Le rire est ici rarement rejet, mépris ; il est au contraire affirmation de solidarité entre ceux qui jouent et ceux qui regardent, il est réaction collective face aux péripéties de l’existence, l’expression d’une confiance viscérale dans la vie. S’il rejette quelque chose, c’est l’esprit de sérieux qui vient dramatiser et pervertir la vie quotidienne13.
10On retrouve des éléments de farce dans le théâtre de la Foire, univers dont le Sade du Président mystifié est proche, lui qui nous présente Fontanis « grasseyant comme Polichinelle » (p. 76). De manière significative, l’auteur rappelle que le président fait son entrée dans le monde parisien « au temps de la Foire Saint-Germain « (p. 78). Cette entrée est présentée comme une véritable irruption sur scène (« Les deux battants s’ouvrent, on annonce et le président s’introduit », p. 79).
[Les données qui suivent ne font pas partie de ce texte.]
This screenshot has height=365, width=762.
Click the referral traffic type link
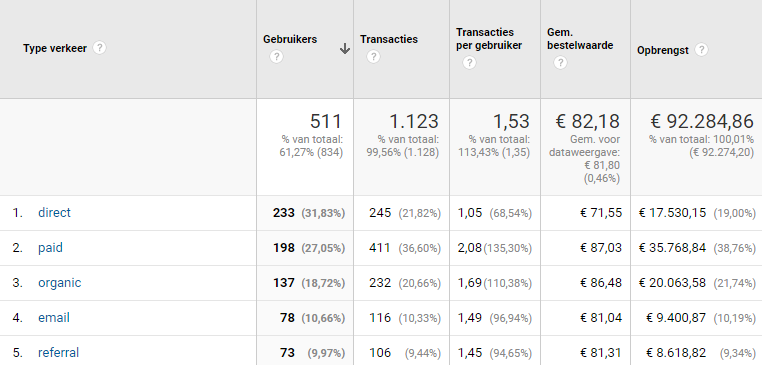pyautogui.click(x=58, y=352)
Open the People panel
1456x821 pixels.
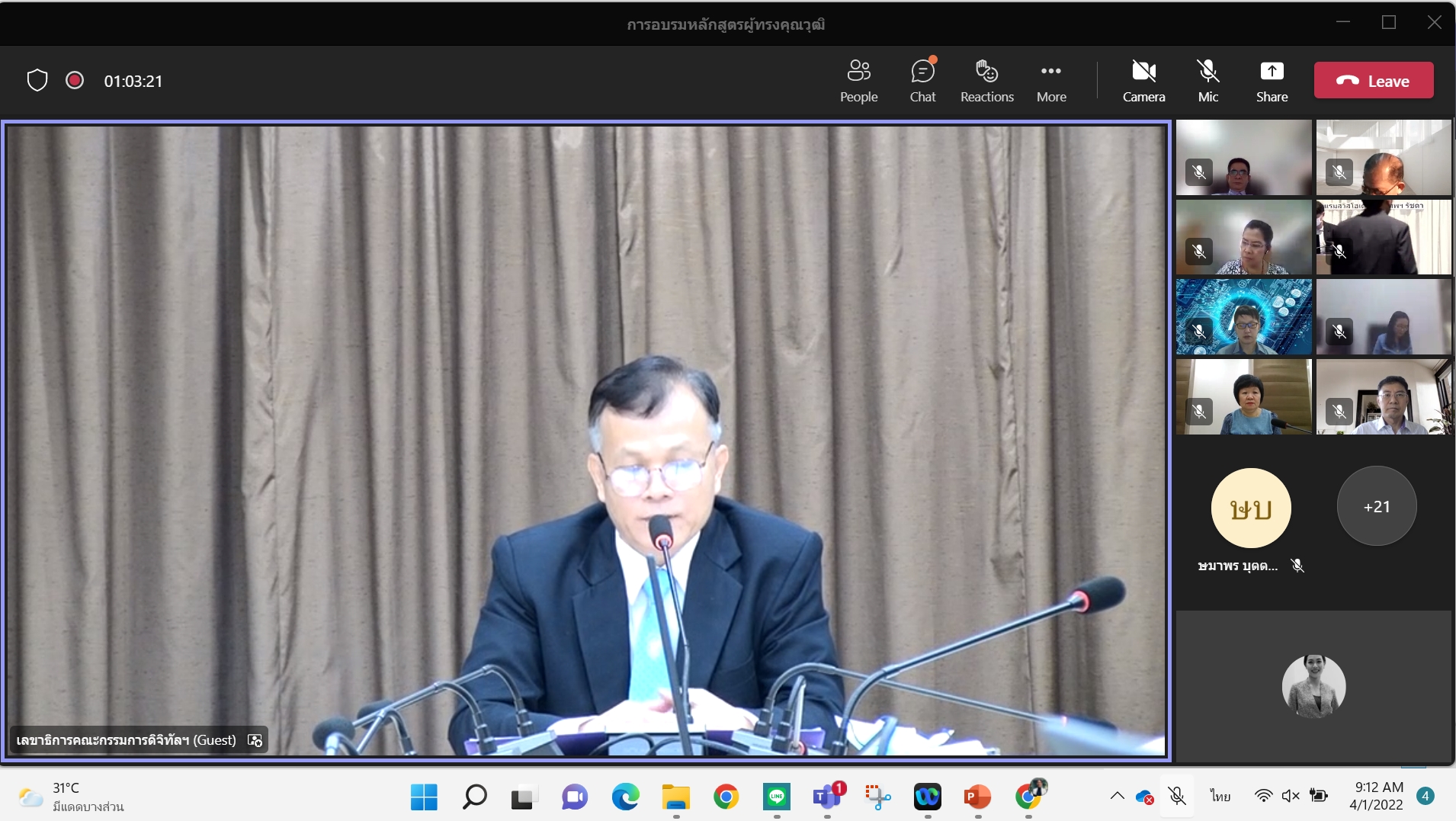coord(858,80)
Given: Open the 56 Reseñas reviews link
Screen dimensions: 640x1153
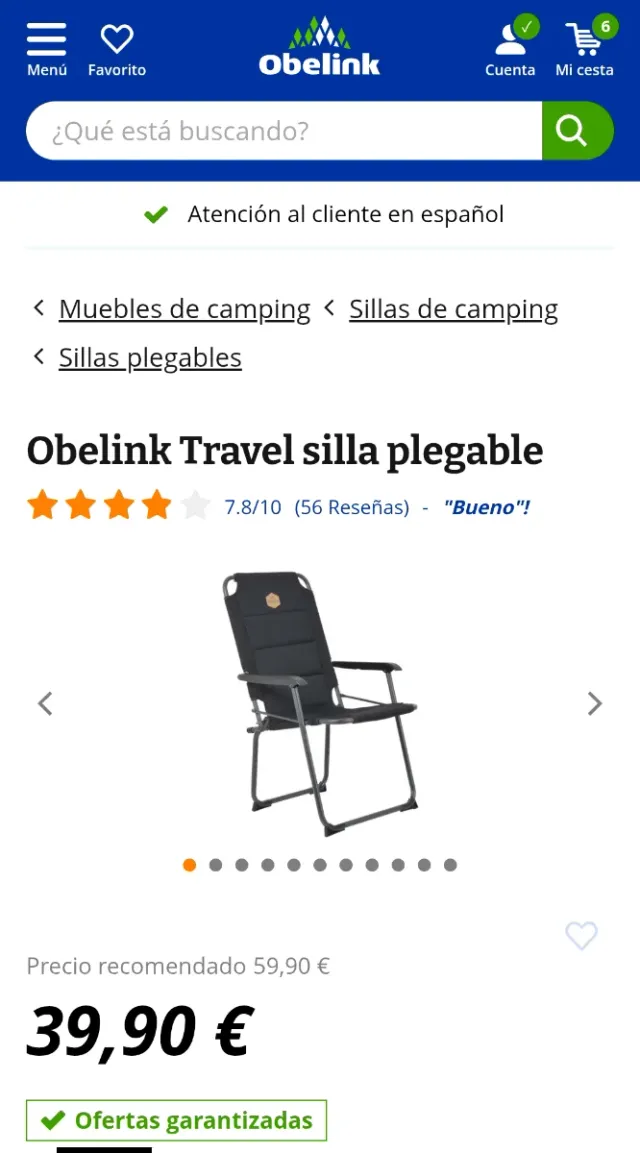Looking at the screenshot, I should point(352,507).
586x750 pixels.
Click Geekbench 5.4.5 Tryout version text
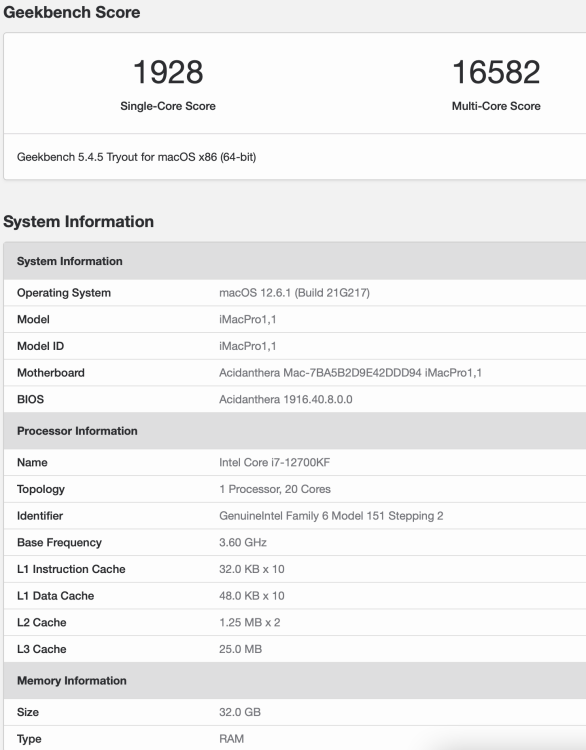click(136, 157)
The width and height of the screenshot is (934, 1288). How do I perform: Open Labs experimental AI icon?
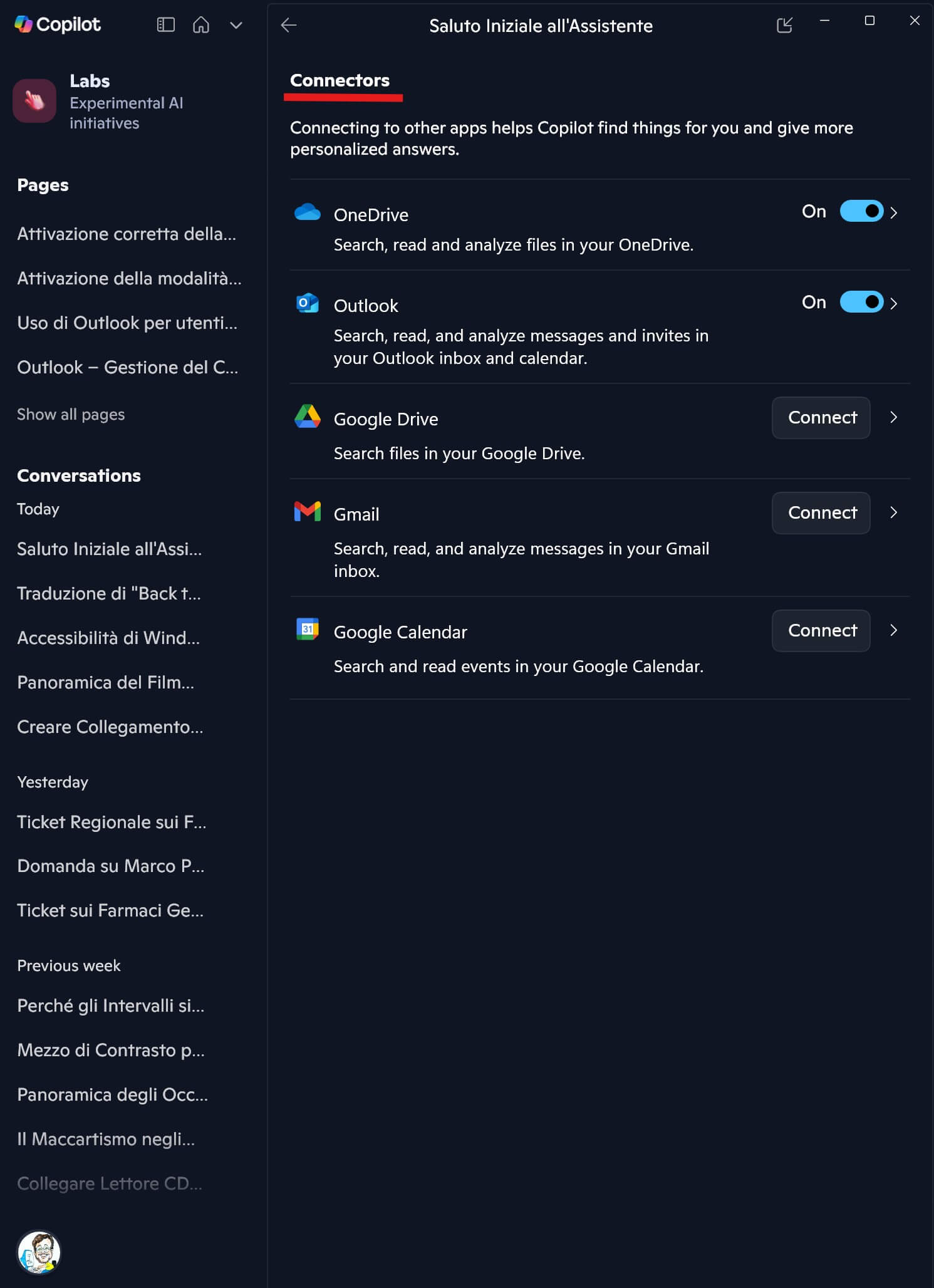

Les gesticulations ridicules du personnage, qui rappellent les pantomimes outrées des comédiens italiens, mais aussi son accent, puisque Sade indique qu’il faut « provençaliser, grasseyer tout le rôle du président » (p. 78), déclenchent l’hilarité du public.D’autres personnages évoquent l’univers de la commedia dell’arte14, comme le lieutenant Delgatz, dans son rôle de Docteur charlatan, chargé de soigner les embarras intestinaux de Fontanis. Quant au nom de « La Brie » que choisit le Comte d’Elbène quand il endosse un costume de valet pour devenir le confident du président, il pourrait bien être une allusion à l’emploi traditionnel du valet fourbe et entreprenant, Brighella. On retrouve par ailleurs le contraste caractéristique des spectacles de la Foire entre des personnages vils et grotesques et les amants valorisés (ici Mademoiselle de Téroze et le Comte d’Elbène), qui échappent à la dérision générale, comme le rappelle Elisabeth Martin : « Ils n’ont aucune dimension grotesque ou dérisoire. Leur rôle ne se limite pas à servir de prétexte à l’intrigue, ils représentent dans toute pièce la beauté, l’élégance, le désir, et souvent l’érotisme15. »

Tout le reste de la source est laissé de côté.